-- start EXTRACT TO READ --
Should the remainder of the buffer be zeroed if
	len > zone->buffer_size - off
? If not, I was expecting this to return how much was copied.

> +	return 0;
> +}
> +
> +static int blkz_zone_write(struct blkz_zone *zone,
> +		enum blkz_flush_mode flush_mode, const char *buf,
> +		size_t len, unsigned long off)
> +{
> +	struct blkz_info *info = blkz_cxt.bzinfo;
> +	ssize_t wcnt = 0;
> +	ssize_t (*writeop)(const char *buf, size_t bytes, loff_t pos);
> +	size_t wlen;
> +
> +	if (off > zone->buffer_size)
> +		return -EINVAL;
> +	wlen = min_t(size_t, len, zone->buffer_size - off);
> +	if (buf && wlen) {
> +		memcpy(zone->buffer->data + off, buf, wlen);
> +		atomic_set(&zone->buffer->datalen, wlen + off);
> +	}

If you're expecting concurrent writers (use of atomic_set(), I would
expect the whole write to be locked instead. (i.e. what happens if
multiple callers call blkz_zone_write()?)
-- end EXTRACT TO READ --
• TASKS AND EXERCISES:
[1] In the code review above, restate the paragraph beginning "If you're expecting concurrent writers" more briefly, keeping its main points.
[2] Carry the code review above forward, starting right after its final sentence.
The lines that come after this review aren't needed for anything here.
-- start DATA SECTION --
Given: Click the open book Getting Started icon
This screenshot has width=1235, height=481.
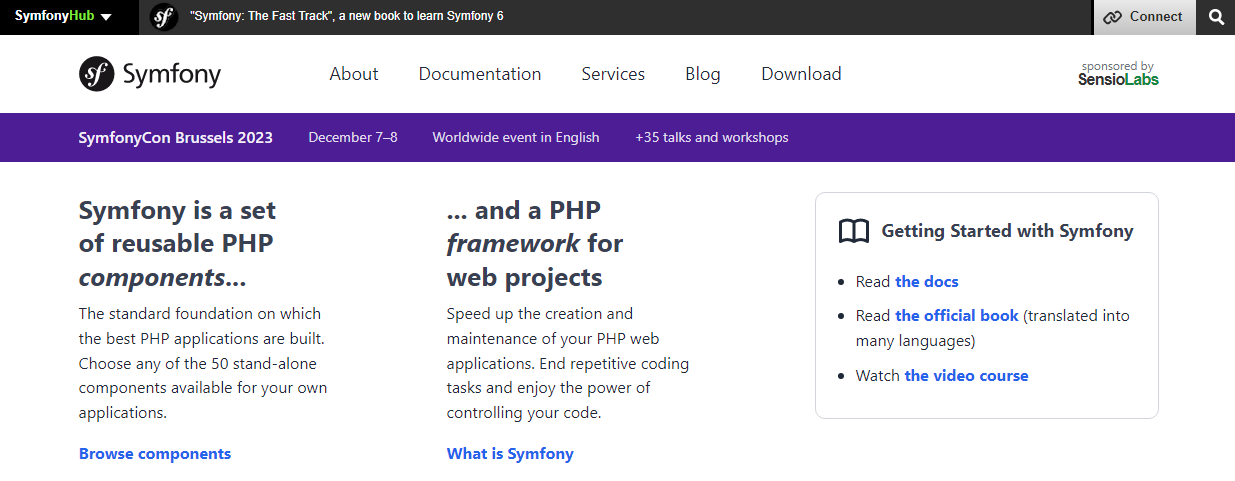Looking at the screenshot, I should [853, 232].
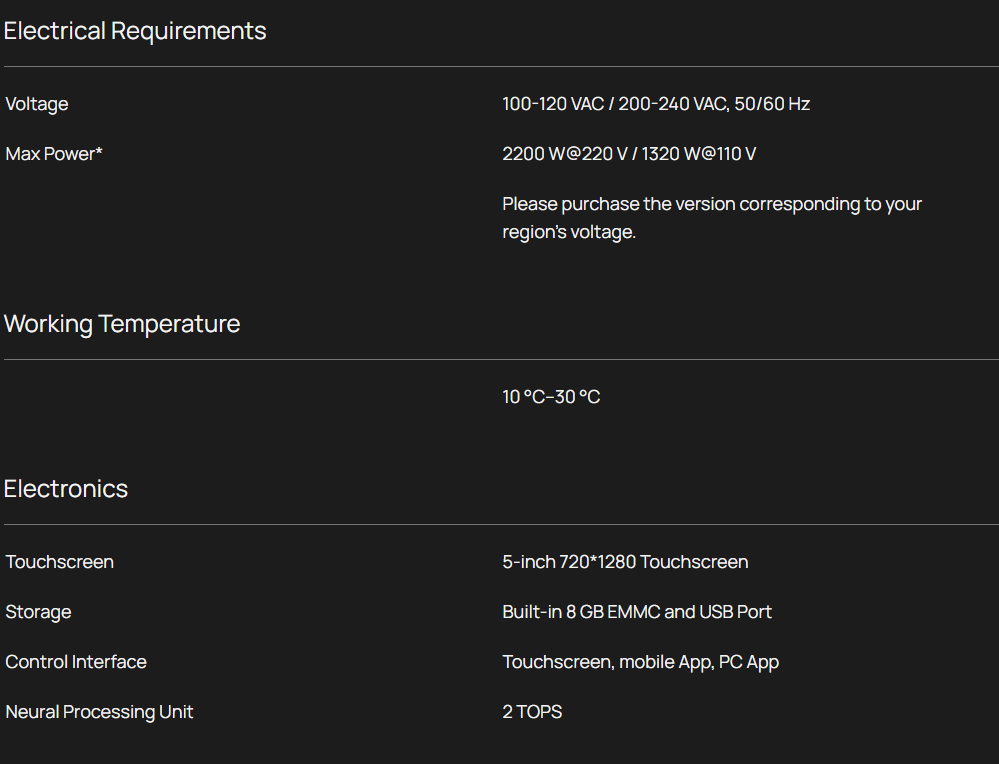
-- end DATA SECTION --
• FINAL RESULTS:
[1] The use of atomic_set() suggests concurrent writers are expected, so the whole write should be locked instead, which raises the question of what happens when multiple callers call blkz_zone_write().

[2]
> +
> +	/* avoid to damage old records */
> +	if (!is_on_panic() && !atomic_read(&blkz_cxt.recovered))
> +		goto set_dirty;
> +
> +	writeop = is_on_panic() ? info->panic_write : info->write;
> +	if (!writeop)
> +		goto set_dirty;
> +
> +	switch (flush_mode) {
> +	case FLUSH_NONE:
> +		if (unlikely(buf && wlen))
> +			goto set_dirty;
> +		return 0;
> +	case FLUSH_PART:
> +		wcnt = writeop((const char *)zone->buffer->data + off, wlen,
> +				zone->off + sizeof(*zone->buffer) + off);
> +		if (wcnt != wlen)
> +			goto set_dirty;
> +		/* fallthrough */
> +	case FLUSH_META:
> +		wlen = sizeof(struct blkz_buffer);
> +		wcnt = writeop((const char *)zone->buffer, wlen, zone->off);
> +		if (wcnt != wlen)
> +			goto set_dirty;
> +		break;
> +	case FLUSH_ALL:
> +		wlen = zone->buffer_size + sizeof(*zone->buffer);
> +		wcnt = writeop((const char *)zone->buffer, wlen, zone->off);
> +		if (wcnt != wlen)
> +			goto set_dirty;
> +		break;
> +	}
> +
> +	return 0;
> +set_dirty:
> +	atomic_set(&zone->dirty, true);
> +	return -EBUSY;
> +}
> +
> +static int blkz_flush_dirty_zone(struct blkz_zone *zone)
> +{
> +	int ret;
> +
> +	if (!zone)
> +		return -EINVAL;
> +
> +	if (!atomic_read(&zone->dirty))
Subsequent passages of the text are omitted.